И уж конечно Муссолини не стоило опасаться «прозревших либералов», которые приняли решение выйти из его правительства и парламентской коалиции, – лишенные какой-либо поддержки «простого народа», они напрасно искали защиты у монархии. Пройдет совсем немного времени, и большинство из «колеблющихся» вернутся на прежние позиции поддержки «Национального блока» и Муссолини как меньшего зла – фашизм показал свою стойкость, так зачем же погибать в одном окопе с социалистами и коммунистами? Большую принципиальность проявили «политические католики», но римская курия изначально не ставила перед собой цели обрушения правительства, а потому противостояние чернорубашечников и католических молодежных организаций всегда носило спорадический характер.

«А оппозиция-то голая!» – вполне мог воскликнуть Муссолини. Так оно и было – страсти вокруг погибшего депутата поутихли, а фундамент фашистского правительства продолжал укрепляться. Массовое и хорошо вооруженное войско чернорубашечников, политический союз с монархией, националистами, консерваторами и центристами, поддержка промышленников, капиталистов, среднего класса и крестьянства – все это позволило Муссолини не только пережить кризис 1924 года, но и пойти дальше. Чего стоила «относительная» утрата прежних свобод перед целой серией дипломатических и экономических достижений? Да и диктатуру, вместе с большинством законодательных актов, обеспечивающих ее юридическое обоснование, в 20-е годы неизменно называли временным, вынужденным явлением. Не случайно большинство наиболее жестких мер будет осуществляться под вывеской «чрезвычайных законов». Тот, кто предпочитал тешить себя надеждами на постепенное смягчение режима, мог найти немало оправданий для своего конформизма.

Однако в этот период Муссолини пришлось не только бороться с политическими врагами, оппозицией в собственной партии и колеблющимися союзниками, но и самому подвергнуться немалому риску. Ему предстояло пережить череду покушений.

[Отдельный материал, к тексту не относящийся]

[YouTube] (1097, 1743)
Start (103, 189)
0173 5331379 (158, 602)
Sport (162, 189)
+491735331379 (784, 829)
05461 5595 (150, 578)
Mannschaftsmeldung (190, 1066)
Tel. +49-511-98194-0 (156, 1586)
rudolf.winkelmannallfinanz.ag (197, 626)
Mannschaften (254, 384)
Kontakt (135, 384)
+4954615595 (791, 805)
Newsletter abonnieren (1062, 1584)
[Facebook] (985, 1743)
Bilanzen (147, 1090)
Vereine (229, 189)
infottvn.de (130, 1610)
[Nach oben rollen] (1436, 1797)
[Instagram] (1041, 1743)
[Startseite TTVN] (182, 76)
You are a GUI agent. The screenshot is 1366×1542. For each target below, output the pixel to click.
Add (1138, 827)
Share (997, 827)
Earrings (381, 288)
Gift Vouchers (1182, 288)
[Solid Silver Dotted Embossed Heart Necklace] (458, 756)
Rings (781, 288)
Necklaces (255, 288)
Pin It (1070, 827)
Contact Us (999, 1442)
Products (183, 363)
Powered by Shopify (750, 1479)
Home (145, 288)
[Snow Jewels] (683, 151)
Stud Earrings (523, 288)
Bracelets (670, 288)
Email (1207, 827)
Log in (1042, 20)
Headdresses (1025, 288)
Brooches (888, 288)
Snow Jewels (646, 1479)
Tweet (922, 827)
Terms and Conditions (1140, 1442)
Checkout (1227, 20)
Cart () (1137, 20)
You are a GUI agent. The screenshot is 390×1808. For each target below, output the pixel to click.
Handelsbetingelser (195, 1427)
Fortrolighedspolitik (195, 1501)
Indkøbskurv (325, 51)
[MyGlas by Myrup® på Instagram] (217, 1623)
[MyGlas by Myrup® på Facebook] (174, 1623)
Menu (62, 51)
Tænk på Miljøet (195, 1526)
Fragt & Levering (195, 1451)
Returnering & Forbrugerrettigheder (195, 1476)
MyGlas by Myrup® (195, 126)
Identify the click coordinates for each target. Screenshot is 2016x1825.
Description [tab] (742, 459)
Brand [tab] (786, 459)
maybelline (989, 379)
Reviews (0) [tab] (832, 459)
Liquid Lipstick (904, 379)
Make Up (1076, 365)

Между 1925 и 1926 годами на жизнь дуче посягали четыре раза. В первом случае история была почти анекдотичной: социалист Тито Дзанибони (в прошлом – депутат парламента) старательно готовился к покушению на лидера фашистов. Он собирался застрелить дуче, когда тот будет принимать очередной парад, стоя на балконе здания министерства иностранных дел. Сняв заранее номер в гостинице напротив, Дзанибони, облаченный в форму фашистского милиционера и вооруженный винтовкой, поджидал выхода Муссолини. Несмотря на столь тщательную подготовку, покушение полностью провалилось.

Социалиста подвел собственный язык. Отправляясь в гостиницу, он неосмотрительно похвастался, что скоро «пристрелит собаку», – и был услышан. На незадачливого стрелка донес один из его приятелей, получив впоследствии благодарность от фашистского режима. Несостоявшегося убийцу скрутили, не дав сделать и выстрела, после чего отправили за решетку на тридцать лет поразмыслить над усовершенствованием подготовки покушений. События 1943 года позволили ему выйти на свободу досрочно – почти семидесятилетним стариком.

Следующая попытка была еще более несуразной. В Муссолини из револьвера выстрелила ирландка Вайолет Гибсон. Она приехала в Рим из Великобритании с целью убить Папу и дуче. Гибсон промахнулась, и пуля лишь оцарапала вождю нос. Поскольку все происходило неподалеку от места торжественного открытия международного медицинского конгресса, дуче была немедленно оказана квалифицированная помощь дипломированных врачей.

Зачем эксцентричной ирландской даме понадобилось покушаться на жизнь главы Католической церкви и Бенито Муссолини, давно и открыто симпатизирующего Ирландии, было совершенно непонятно. Англичане помогали итальянской полиции найти возможные мотивы уже немолодой британской подданной, но сыщики и агенты так ничего и не обнаружили. В конце концов Вайолет Гибсон признали невменяемой и выслали из Италии.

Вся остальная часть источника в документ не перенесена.